**SHORT TASK**
Reproduce, line for line and unchanged, the entries that run from the line containing "Given: Click the 9.0 Wonderful rating badge" through the line containing "Select the tune", with both of those lines included.

── INFORMATION GIVEN

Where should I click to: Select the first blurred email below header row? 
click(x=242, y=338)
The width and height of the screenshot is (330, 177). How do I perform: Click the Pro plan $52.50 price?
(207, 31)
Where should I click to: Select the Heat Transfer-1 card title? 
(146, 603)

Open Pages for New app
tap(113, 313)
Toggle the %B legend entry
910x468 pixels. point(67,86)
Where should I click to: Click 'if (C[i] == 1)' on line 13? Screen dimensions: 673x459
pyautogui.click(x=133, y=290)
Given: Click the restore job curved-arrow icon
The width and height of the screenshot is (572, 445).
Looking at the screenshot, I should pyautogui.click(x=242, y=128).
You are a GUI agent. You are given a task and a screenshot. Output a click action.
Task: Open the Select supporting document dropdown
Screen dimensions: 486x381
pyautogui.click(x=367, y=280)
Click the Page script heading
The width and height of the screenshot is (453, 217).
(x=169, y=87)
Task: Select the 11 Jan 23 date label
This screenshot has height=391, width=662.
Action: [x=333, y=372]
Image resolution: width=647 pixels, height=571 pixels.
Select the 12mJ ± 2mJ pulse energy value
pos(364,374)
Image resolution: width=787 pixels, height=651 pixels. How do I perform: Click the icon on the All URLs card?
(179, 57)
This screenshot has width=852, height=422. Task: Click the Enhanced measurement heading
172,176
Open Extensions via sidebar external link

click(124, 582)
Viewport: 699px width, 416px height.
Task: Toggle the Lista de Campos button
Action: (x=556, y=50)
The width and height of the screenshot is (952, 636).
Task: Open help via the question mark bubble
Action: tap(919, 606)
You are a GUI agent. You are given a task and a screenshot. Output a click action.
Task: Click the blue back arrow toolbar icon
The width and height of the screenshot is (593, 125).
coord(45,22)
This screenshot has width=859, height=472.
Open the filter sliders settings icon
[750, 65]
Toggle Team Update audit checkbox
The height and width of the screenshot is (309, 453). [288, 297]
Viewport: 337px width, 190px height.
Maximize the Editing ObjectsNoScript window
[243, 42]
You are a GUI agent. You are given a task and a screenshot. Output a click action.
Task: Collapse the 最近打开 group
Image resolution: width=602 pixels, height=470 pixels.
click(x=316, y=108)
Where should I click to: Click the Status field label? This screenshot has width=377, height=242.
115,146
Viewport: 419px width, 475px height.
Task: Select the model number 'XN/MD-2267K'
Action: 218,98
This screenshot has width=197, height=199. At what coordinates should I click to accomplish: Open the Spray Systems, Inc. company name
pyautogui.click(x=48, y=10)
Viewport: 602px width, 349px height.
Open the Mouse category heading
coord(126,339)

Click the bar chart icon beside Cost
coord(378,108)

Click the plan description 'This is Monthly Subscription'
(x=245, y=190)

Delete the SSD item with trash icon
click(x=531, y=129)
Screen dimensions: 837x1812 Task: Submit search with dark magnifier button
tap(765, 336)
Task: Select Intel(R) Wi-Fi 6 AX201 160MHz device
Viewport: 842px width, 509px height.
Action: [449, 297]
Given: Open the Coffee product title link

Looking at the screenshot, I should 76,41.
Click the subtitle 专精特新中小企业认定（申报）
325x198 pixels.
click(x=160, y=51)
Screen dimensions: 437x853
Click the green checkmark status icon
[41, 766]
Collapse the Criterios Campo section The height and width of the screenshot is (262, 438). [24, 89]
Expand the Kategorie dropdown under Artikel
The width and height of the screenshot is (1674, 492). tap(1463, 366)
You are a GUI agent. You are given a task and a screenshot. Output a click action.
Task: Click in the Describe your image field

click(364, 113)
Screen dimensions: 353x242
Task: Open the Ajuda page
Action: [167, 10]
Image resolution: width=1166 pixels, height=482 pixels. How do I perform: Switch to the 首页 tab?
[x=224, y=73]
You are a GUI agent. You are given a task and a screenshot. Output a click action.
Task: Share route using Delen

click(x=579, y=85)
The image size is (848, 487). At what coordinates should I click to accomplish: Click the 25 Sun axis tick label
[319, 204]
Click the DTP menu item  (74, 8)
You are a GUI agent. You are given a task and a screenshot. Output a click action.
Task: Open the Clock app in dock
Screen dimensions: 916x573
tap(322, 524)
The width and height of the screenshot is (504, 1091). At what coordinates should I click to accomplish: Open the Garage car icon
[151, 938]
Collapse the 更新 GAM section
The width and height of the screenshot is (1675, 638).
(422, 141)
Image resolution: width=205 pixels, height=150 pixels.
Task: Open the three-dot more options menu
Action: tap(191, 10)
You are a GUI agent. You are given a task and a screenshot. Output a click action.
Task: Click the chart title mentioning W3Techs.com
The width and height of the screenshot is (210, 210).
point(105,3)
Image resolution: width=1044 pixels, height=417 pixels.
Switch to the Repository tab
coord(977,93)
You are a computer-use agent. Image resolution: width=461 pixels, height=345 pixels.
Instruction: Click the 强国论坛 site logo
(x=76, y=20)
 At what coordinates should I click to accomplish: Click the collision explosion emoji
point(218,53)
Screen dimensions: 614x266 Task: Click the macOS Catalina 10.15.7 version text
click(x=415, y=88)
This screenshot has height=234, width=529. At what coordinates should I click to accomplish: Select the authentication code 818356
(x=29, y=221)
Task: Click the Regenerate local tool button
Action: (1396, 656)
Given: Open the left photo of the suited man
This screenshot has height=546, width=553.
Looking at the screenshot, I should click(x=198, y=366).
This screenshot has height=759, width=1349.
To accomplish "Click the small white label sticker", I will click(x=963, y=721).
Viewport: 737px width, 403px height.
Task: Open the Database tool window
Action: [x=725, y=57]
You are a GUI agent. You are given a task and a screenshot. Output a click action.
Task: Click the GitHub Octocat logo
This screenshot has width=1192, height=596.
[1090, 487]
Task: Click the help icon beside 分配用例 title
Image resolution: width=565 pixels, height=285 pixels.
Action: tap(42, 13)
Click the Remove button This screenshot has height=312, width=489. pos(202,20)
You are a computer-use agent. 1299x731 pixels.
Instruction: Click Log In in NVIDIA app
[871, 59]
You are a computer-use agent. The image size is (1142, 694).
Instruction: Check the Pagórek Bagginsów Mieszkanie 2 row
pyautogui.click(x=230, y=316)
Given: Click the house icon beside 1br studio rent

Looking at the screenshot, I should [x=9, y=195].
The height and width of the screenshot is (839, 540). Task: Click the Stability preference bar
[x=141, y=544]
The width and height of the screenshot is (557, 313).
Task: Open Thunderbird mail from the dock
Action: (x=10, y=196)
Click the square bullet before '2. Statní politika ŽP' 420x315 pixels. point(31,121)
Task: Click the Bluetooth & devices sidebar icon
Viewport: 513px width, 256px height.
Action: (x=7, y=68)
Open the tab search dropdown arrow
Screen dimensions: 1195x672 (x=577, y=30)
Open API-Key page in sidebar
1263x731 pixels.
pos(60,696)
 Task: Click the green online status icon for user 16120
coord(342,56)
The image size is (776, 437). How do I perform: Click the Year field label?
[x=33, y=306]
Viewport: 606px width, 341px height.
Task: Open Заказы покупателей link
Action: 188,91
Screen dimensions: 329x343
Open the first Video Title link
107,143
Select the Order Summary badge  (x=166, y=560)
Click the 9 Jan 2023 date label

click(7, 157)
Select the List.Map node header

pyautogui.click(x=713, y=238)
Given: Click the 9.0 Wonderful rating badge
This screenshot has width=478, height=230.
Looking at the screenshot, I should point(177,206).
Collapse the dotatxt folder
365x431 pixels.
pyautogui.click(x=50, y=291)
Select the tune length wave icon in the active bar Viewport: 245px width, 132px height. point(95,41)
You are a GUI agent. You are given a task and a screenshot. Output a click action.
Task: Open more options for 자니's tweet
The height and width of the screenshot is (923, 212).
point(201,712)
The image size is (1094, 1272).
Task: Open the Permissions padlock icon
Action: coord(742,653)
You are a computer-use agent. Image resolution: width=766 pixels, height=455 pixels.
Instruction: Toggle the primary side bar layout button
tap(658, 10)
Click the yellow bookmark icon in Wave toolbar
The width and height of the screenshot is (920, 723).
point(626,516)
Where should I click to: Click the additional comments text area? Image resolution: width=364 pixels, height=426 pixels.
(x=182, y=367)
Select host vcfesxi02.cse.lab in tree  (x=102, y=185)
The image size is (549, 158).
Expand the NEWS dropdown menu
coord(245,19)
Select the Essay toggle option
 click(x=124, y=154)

────

**EXERCISE RESPONSE**
Given: Click the 9.0 Wonderful rating badge
This screenshot has width=478, height=230.
Looking at the screenshot, I should point(177,206).
Collapse the dotatxt folder
365x431 pixels.
pyautogui.click(x=50, y=291)
Select the tune length wave icon in the active bar Viewport: 245px width, 132px height. point(95,41)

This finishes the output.